Green Silk Road Fund
- Company type: Investment fund
- Industry: Investment Management
- Founded: 2015

= Green Silk Road Fund =

The Green Silk Road Fund (abbreviated GSRF) is an investment fund led by Chinese private entrepreneurs to support projects in China and along the countries of the Belt and Road Initiative. It is unique among Belt and Road Initiative investment funds as private sector support is the predominant driver rather than Chinese policy banks and foreign exchange reserves.

==Fundraising==
A driving force behind the investment fund is Wang Wenbiao, Chairman of the Elion Group, a firm implementing anti-desertification through methods including developing drought-resistant seeds for agricultural plants like licorice. Wang Wenbiao refers to himself as the "Son of the Desert" and his company found commercial success in combating desertification in the Kubuqi Desert of Inner Mongolia. He has sought to export his anti-desertification business to other countries, and has a track record of acquisitions of buying small and medium-sized enterprises internationally to expand his business.

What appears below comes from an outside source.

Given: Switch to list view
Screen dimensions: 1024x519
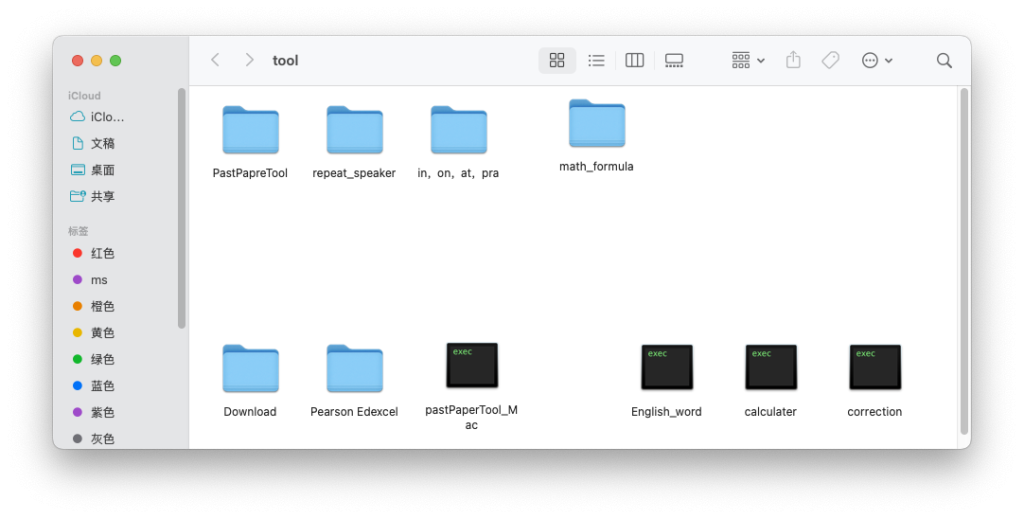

In addition to Elion Group, other firms contributing capital to the fund are China Oceanwide, Chint Group, Huiyuan Juice, Macrolink, JuneYao, Ping’an Bank and Sino-Singapore Tianjin Eco-city.

The first phase of the fund is expected to reach RMB 30 billion.

==Investments==
The fund intends to invest in solar power projects, tree planting, and livestock breeding. At the launch of the fund in March 2015, the first project announced was a RMB 5 billion investment in an "ecological solar panel industrial chain" between Beijing and Zhangjiakou, Hebei.